- COMPLETE THE FOLLOWING
A – In the passage on antibiotic resistance legislation, what would the STAAR Act create?
B – Give the full name of every legislative measure in the passage on antibiotic resistance legislation.

- SOURCE PASSAGE
<<<<
We’ve already established that it’s going to take discipline from both doctors and patients. But it’s also going to take legislation. The Generating Antibiotic Incentives Now or, GAIN Act, was passed last year. It gives drug companies longer exclusivity periods before generics can come out and a fast track FDA review of the product.
“The actual components in GAIN are probably not going to have the immediate impact that we would like, but they're a great first step and a sign that Congress gets that there's a big problem in this area,” said Dr. Brad Spellberg, Harbour-UCLA Professor of Medicine.
As of right now, GAIN is the only law dealing with antibiotic resistance.
Other legislation has been introduced repeatedly but never voted on.
The Limited Population Antibacterial Drug Approval or LPAD proposal would allow for smaller FDA studies that would speed up getting a drug to market and drastically reduce costs.
Spellberg said, “For directing the development to where the public needs the drugs, you would have much faster studies, much smaller studies and much less expensive studies, so it would serve as a powerful economic incentive.”
The Strategies to Address Antimicrobial Resistance or STAAR Act would create a federal network to monitor antibiotic use.
“There's not a transparent system for reporting and collecting that information, so the people who have tried to get the estimates have had to get at it by various, circuitous routes and whatever you come up with, people will argue over whether it is accurate,” said James Johnson, Infectious Disease Society of America.
“We lack the basic infrastructure in this country to map where resistance is occurring, what kind of bacteria we're having problems with, where those bacteria are located and where antibiotic use is occurring in the United States,” Spellberg said.
Europe already has a similar monitoring system in place called the EARS-net. It tracks all antibiotic use and resistance by country and bacteria.
The legislation here in the U.S. was introduced several years ago, but has not been brought for a vote.
Spellberg said, “I think STAR is perceived to be not necessarily budget-neutral, whereas I think GAIN is perceived to be budget neutral. And right now, I think the thought is, if we have to invest in building this infrastructure of surveillance network sites, that’s something that's not attractive if it's not budget neutral.”
But health professionals and scientists say legislators must start taking action before it’s too late.
“Let's say we turned around antibiotic discovery tomorrow, it's still 10 years before you discover a new drug and it hits the market. So you're looking at a decade lead-time minimum, assuming we turn things around tomorrow. We're making slow, at best, incremental progress in terms of infection prevention and antibiotic stewardship, protecting out antibiotics,” Spellberg said.
And to do that, we need to start thinking of antibiotics as precious limited resources.
Spellberg said, “When you use an antibiotic, it affects how the antibiotics are going to work in me. And that's not true of any other drug. The spread of resistance affects all of us. So these are a shared, collective public resource, and we have not been treating them like that. And that's how we need to begin to think of them.”
Experts say once we’re able to change attitudes, they’re positive the political action will follow.
>>>>
- THE DATA
<<<<
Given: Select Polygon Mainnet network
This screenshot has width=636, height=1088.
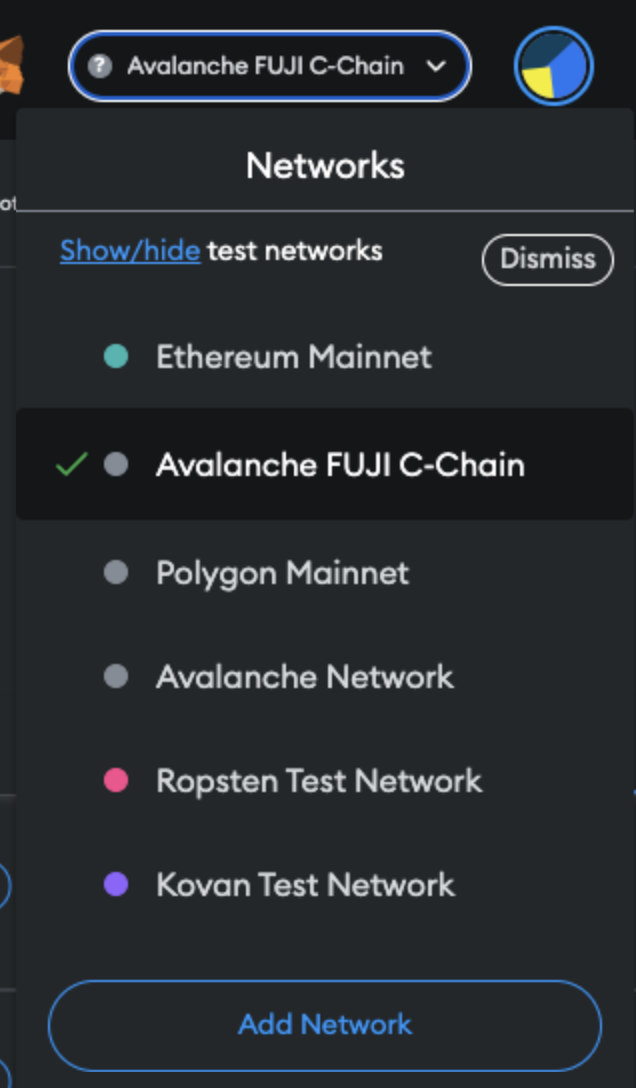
>>>>
- ANSWERS TO THE EXERCISES
A – A federal network to monitor antibiotic use.

B –
- Generating Antibiotic Incentives Now (GAIN) Act
- Limited Population Antibacterial Drug Approval (LPAD) proposal
- Strategies to Address Antimicrobial Resistance (STAAR) Act